## GIVEN RECORDS
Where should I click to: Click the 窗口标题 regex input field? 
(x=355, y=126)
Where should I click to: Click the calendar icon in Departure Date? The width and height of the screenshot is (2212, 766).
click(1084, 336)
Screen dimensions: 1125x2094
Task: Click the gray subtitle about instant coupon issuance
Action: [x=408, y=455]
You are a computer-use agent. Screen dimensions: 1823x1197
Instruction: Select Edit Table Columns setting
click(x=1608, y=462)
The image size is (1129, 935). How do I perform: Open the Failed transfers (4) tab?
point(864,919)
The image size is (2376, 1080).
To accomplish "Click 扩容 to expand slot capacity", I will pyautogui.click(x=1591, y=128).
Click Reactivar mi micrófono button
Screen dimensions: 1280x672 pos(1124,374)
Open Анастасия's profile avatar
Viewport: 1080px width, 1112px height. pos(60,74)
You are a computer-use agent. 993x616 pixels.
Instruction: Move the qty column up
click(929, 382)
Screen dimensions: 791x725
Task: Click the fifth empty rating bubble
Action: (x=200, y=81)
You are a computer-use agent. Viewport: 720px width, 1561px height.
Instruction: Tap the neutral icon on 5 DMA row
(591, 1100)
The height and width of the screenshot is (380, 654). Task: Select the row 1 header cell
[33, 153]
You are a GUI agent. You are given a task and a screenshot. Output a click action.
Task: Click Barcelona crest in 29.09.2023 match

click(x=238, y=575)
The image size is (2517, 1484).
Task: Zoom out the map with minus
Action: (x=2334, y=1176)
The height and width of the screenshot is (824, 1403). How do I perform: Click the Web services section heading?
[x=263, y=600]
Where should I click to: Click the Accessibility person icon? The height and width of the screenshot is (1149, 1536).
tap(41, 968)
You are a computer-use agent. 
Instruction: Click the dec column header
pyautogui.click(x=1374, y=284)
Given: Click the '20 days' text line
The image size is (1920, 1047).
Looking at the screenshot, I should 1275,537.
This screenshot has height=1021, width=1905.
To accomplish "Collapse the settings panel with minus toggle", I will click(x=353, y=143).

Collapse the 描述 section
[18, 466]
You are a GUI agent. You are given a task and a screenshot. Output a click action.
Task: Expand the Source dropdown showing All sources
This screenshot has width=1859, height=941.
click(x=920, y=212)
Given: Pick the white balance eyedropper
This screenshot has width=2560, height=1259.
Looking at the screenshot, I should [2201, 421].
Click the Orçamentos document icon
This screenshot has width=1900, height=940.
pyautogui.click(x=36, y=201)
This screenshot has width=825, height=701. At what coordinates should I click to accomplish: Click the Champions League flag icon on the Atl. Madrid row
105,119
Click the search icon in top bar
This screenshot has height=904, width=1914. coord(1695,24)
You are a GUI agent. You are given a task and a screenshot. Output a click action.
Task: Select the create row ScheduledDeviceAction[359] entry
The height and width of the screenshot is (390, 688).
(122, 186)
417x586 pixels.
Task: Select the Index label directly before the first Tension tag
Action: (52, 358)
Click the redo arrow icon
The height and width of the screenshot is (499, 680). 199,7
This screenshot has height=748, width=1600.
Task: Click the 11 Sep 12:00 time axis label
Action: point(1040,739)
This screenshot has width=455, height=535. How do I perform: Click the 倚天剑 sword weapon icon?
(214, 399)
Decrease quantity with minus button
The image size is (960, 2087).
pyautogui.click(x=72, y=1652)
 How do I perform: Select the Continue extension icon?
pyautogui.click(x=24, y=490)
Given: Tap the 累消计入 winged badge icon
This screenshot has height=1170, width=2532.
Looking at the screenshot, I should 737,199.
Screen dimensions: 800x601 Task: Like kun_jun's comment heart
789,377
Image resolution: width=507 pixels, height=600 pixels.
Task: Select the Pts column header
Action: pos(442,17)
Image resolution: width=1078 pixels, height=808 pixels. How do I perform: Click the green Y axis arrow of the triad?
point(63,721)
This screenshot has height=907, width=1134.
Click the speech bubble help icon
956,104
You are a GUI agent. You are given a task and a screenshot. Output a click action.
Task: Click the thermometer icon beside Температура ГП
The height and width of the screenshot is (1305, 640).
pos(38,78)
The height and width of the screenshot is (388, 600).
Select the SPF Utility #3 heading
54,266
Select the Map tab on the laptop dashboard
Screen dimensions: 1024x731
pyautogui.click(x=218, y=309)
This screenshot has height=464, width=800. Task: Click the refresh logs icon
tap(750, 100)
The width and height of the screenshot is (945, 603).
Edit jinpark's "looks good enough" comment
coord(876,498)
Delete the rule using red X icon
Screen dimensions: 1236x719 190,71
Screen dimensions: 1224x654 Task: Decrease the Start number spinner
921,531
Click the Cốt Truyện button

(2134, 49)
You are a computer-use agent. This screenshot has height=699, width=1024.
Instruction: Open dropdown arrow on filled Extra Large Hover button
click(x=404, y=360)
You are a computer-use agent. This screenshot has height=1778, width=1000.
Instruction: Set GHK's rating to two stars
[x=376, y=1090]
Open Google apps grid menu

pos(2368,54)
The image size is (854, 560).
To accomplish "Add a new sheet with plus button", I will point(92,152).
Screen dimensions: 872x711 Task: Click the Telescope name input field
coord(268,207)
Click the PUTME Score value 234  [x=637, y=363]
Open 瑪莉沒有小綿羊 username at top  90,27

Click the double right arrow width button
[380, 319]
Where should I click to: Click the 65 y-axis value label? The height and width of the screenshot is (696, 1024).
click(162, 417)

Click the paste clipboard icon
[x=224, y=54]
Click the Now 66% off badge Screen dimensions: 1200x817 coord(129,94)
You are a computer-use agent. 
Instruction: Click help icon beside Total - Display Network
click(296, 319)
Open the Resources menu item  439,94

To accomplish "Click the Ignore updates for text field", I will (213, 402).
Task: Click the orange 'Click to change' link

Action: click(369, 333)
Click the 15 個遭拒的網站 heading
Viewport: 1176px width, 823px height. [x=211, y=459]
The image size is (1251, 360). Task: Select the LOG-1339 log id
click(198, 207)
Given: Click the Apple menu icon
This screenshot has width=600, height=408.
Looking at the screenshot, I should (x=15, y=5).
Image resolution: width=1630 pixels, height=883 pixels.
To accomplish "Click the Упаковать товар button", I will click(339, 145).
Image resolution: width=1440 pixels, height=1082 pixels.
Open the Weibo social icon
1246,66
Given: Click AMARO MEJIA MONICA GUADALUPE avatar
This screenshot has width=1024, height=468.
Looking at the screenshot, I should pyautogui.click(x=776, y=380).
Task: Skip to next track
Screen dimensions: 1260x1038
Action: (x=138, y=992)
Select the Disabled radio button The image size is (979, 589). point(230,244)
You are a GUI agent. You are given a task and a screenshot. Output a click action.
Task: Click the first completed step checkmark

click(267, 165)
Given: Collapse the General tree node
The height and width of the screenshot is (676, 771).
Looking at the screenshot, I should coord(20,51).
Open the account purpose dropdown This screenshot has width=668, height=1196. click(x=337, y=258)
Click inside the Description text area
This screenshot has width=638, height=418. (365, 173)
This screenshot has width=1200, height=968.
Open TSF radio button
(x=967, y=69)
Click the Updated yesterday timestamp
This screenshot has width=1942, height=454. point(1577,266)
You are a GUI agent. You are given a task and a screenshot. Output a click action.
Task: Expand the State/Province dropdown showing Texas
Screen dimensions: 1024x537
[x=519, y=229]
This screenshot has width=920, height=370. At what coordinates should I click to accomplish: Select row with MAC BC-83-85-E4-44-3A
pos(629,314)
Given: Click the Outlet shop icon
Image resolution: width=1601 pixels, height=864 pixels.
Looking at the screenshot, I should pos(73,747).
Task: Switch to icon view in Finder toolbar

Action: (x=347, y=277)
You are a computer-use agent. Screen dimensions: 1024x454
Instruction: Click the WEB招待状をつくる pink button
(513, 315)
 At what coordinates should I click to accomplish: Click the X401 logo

## WHAT IS NEEDED
This exercise requires that all of the entries be repeated exactly.

## TASK RESULT
Where should I click to: Click the 窗口标题 regex input field? 
(x=355, y=126)
Where should I click to: Click the calendar icon in Departure Date? The width and height of the screenshot is (2212, 766).
click(1084, 336)
Screen dimensions: 1125x2094
Task: Click the gray subtitle about instant coupon issuance
Action: [x=408, y=455]
You are a computer-use agent. Screen dimensions: 1823x1197
Instruction: Select Edit Table Columns setting
click(x=1608, y=462)
The image size is (1129, 935). How do I perform: Open the Failed transfers (4) tab?
point(864,919)
The image size is (2376, 1080).
To accomplish "Click 扩容 to expand slot capacity", I will pyautogui.click(x=1591, y=128).
Click Reactivar mi micrófono button
Screen dimensions: 1280x672 pos(1124,374)
Open Анастасия's profile avatar
Viewport: 1080px width, 1112px height. pos(60,74)
You are a computer-use agent. 993x616 pixels.
Instruction: Move the qty column up
click(929, 382)
Screen dimensions: 791x725
Task: Click the fifth empty rating bubble
Action: (x=200, y=81)
You are a computer-use agent. Viewport: 720px width, 1561px height.
Instruction: Tap the neutral icon on 5 DMA row
(591, 1100)
The height and width of the screenshot is (380, 654). Task: Select the row 1 header cell
[33, 153]
You are a GUI agent. You are given a task and a screenshot. Output a click action.
Task: Click Barcelona crest in 29.09.2023 match

click(x=238, y=575)
The image size is (2517, 1484).
Task: Zoom out the map with minus
Action: (x=2334, y=1176)
The height and width of the screenshot is (824, 1403). How do I perform: Click the Web services section heading?
[x=263, y=600]
Where should I click to: Click the Accessibility person icon? The height and width of the screenshot is (1149, 1536).
tap(41, 968)
You are a computer-use agent. 
Instruction: Click the dec column header
pyautogui.click(x=1374, y=284)
Given: Click the '20 days' text line
The image size is (1920, 1047).
Looking at the screenshot, I should 1275,537.
This screenshot has height=1021, width=1905.
To accomplish "Collapse the settings panel with minus toggle", I will click(x=353, y=143).

Collapse the 描述 section
[18, 466]
You are a GUI agent. You are given a task and a screenshot. Output a click action.
Task: Expand the Source dropdown showing All sources
This screenshot has width=1859, height=941.
click(x=920, y=212)
Given: Pick the white balance eyedropper
This screenshot has width=2560, height=1259.
Looking at the screenshot, I should [2201, 421].
Click the Orçamentos document icon
This screenshot has width=1900, height=940.
pyautogui.click(x=36, y=201)
This screenshot has width=825, height=701. At what coordinates should I click to accomplish: Click the Champions League flag icon on the Atl. Madrid row
105,119
Click the search icon in top bar
This screenshot has height=904, width=1914. coord(1695,24)
You are a GUI agent. You are given a task and a screenshot. Output a click action.
Task: Select the create row ScheduledDeviceAction[359] entry
The height and width of the screenshot is (390, 688).
(122, 186)
417x586 pixels.
Task: Select the Index label directly before the first Tension tag
Action: (52, 358)
Click the redo arrow icon
The height and width of the screenshot is (499, 680). 199,7
This screenshot has height=748, width=1600.
Task: Click the 11 Sep 12:00 time axis label
Action: point(1040,739)
This screenshot has width=455, height=535. How do I perform: Click the 倚天剑 sword weapon icon?
(214, 399)
Decrease quantity with minus button
The image size is (960, 2087).
pyautogui.click(x=72, y=1652)
 How do I perform: Select the Continue extension icon?
pyautogui.click(x=24, y=490)
Given: Tap the 累消计入 winged badge icon
This screenshot has height=1170, width=2532.
Looking at the screenshot, I should 737,199.
Screen dimensions: 800x601 Task: Like kun_jun's comment heart
789,377
Image resolution: width=507 pixels, height=600 pixels.
Task: Select the Pts column header
Action: pos(442,17)
Image resolution: width=1078 pixels, height=808 pixels. How do I perform: Click the green Y axis arrow of the triad?
point(63,721)
This screenshot has height=907, width=1134.
Click the speech bubble help icon
956,104
You are a GUI agent. You are given a task and a screenshot. Output a click action.
Task: Click the thermometer icon beside Температура ГП
The height and width of the screenshot is (1305, 640).
pos(38,78)
The height and width of the screenshot is (388, 600).
Select the SPF Utility #3 heading
54,266
Select the Map tab on the laptop dashboard
Screen dimensions: 1024x731
pyautogui.click(x=218, y=309)
This screenshot has height=464, width=800. Task: Click the refresh logs icon
tap(750, 100)
The width and height of the screenshot is (945, 603).
Edit jinpark's "looks good enough" comment
coord(876,498)
Delete the rule using red X icon
Screen dimensions: 1236x719 190,71
Screen dimensions: 1224x654 Task: Decrease the Start number spinner
921,531
Click the Cốt Truyện button

(2134, 49)
You are a computer-use agent. This screenshot has height=699, width=1024.
Instruction: Open dropdown arrow on filled Extra Large Hover button
click(x=404, y=360)
You are a computer-use agent. This screenshot has height=1778, width=1000.
Instruction: Set GHK's rating to two stars
[x=376, y=1090]
Open Google apps grid menu

pos(2368,54)
The image size is (854, 560).
To accomplish "Add a new sheet with plus button", I will point(92,152).
Screen dimensions: 872x711 Task: Click the Telescope name input field
coord(268,207)
Click the PUTME Score value 234  [x=637, y=363]
Open 瑪莉沒有小綿羊 username at top  90,27

Click the double right arrow width button
[380, 319]
Where should I click to: Click the 65 y-axis value label? The height and width of the screenshot is (696, 1024).
click(162, 417)

Click the paste clipboard icon
[x=224, y=54]
Click the Now 66% off badge Screen dimensions: 1200x817 coord(129,94)
You are a computer-use agent. 
Instruction: Click help icon beside Total - Display Network
click(296, 319)
Open the Resources menu item  439,94

To accomplish "Click the Ignore updates for text field", I will (213, 402).
Task: Click the orange 'Click to change' link

Action: click(369, 333)
Click the 15 個遭拒的網站 heading
Viewport: 1176px width, 823px height. [x=211, y=459]
The image size is (1251, 360). Task: Select the LOG-1339 log id
click(198, 207)
Given: Click the Apple menu icon
This screenshot has width=600, height=408.
Looking at the screenshot, I should (x=15, y=5).
Image resolution: width=1630 pixels, height=883 pixels.
To accomplish "Click the Упаковать товар button", I will click(339, 145).
Image resolution: width=1440 pixels, height=1082 pixels.
Open the Weibo social icon
1246,66
Given: Click AMARO MEJIA MONICA GUADALUPE avatar
This screenshot has width=1024, height=468.
Looking at the screenshot, I should pyautogui.click(x=776, y=380).
Task: Skip to next track
Screen dimensions: 1260x1038
Action: (x=138, y=992)
Select the Disabled radio button The image size is (979, 589). point(230,244)
You are a GUI agent. You are given a task and a screenshot. Output a click action.
Task: Click the first completed step checkmark

click(267, 165)
Given: Collapse the General tree node
The height and width of the screenshot is (676, 771).
Looking at the screenshot, I should coord(20,51).
Open the account purpose dropdown This screenshot has width=668, height=1196. click(x=337, y=258)
Click inside the Description text area
This screenshot has width=638, height=418. (365, 173)
This screenshot has width=1200, height=968.
Open TSF radio button
(x=967, y=69)
Click the Updated yesterday timestamp
This screenshot has width=1942, height=454. point(1577,266)
You are a GUI agent. You are given a task and a screenshot. Output a click action.
Task: Expand the State/Province dropdown showing Texas
Screen dimensions: 1024x537
[x=519, y=229]
This screenshot has width=920, height=370. At what coordinates should I click to accomplish: Select row with MAC BC-83-85-E4-44-3A
pos(629,314)
Given: Click the Outlet shop icon
Image resolution: width=1601 pixels, height=864 pixels.
Looking at the screenshot, I should pos(73,747).
Task: Switch to icon view in Finder toolbar

Action: (x=347, y=277)
You are a computer-use agent. Screen dimensions: 1024x454
Instruction: Click the WEB招待状をつくる pink button
(513, 315)
 At what coordinates should I click to accomplish: Click the X401 logo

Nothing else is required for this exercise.